PROBLEM REQUIREMENTS: Copy every line of the entries that includes the word "agent".
··· GIVEN ENTRIES
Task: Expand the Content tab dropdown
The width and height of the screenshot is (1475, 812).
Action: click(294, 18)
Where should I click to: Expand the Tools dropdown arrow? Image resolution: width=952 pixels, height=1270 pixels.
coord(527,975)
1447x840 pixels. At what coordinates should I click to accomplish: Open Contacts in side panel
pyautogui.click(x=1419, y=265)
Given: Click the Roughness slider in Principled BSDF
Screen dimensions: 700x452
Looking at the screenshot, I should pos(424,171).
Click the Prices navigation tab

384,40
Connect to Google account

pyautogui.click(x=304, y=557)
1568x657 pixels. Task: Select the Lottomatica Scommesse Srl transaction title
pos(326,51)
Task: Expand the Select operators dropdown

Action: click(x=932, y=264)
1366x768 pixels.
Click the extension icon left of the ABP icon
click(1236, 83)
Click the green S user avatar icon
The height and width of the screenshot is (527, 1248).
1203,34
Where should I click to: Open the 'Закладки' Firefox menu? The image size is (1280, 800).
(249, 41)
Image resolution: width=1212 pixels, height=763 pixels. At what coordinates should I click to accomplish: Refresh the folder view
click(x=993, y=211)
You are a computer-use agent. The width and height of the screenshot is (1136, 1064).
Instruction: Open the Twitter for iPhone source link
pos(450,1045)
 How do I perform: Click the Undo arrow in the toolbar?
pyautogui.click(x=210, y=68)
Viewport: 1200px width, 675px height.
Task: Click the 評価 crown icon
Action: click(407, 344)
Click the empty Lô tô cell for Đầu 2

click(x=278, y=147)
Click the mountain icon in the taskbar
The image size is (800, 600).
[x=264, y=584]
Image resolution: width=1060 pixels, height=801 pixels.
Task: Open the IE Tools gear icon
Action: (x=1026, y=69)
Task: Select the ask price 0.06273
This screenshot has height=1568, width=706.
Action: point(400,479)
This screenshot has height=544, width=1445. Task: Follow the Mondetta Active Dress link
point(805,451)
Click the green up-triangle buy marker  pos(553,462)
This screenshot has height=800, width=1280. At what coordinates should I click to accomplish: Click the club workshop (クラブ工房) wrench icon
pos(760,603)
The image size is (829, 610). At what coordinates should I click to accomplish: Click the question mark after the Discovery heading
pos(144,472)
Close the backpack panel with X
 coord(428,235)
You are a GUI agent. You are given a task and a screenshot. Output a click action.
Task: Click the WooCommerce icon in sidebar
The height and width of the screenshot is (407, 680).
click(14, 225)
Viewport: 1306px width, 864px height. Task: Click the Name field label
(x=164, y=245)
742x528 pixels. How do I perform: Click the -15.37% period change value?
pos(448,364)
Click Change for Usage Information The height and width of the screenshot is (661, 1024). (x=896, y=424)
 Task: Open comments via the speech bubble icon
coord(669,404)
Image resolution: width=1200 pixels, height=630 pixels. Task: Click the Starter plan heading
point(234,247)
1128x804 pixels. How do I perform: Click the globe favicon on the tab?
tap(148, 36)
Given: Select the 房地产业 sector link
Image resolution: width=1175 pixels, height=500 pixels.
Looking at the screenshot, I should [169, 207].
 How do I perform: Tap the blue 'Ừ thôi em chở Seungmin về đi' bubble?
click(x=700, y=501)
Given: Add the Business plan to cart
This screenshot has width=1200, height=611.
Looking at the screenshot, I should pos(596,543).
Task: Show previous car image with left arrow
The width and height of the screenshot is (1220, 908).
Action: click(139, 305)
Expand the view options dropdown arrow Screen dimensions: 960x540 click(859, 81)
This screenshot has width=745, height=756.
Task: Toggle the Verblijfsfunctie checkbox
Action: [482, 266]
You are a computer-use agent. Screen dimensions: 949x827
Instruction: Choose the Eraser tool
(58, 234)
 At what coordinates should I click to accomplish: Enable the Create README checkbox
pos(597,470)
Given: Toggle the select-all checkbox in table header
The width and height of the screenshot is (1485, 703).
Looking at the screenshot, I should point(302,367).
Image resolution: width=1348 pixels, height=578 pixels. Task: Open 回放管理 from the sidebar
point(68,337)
······
EXERCISE OUTPUT:
You are a computer-use agent. The width and height of the screenshot is (1136, 1064).
You are a GUI agent. You are given a task and a screenshot. Output a click action.
You are a computer-use agent. Screen dimensions: 949x827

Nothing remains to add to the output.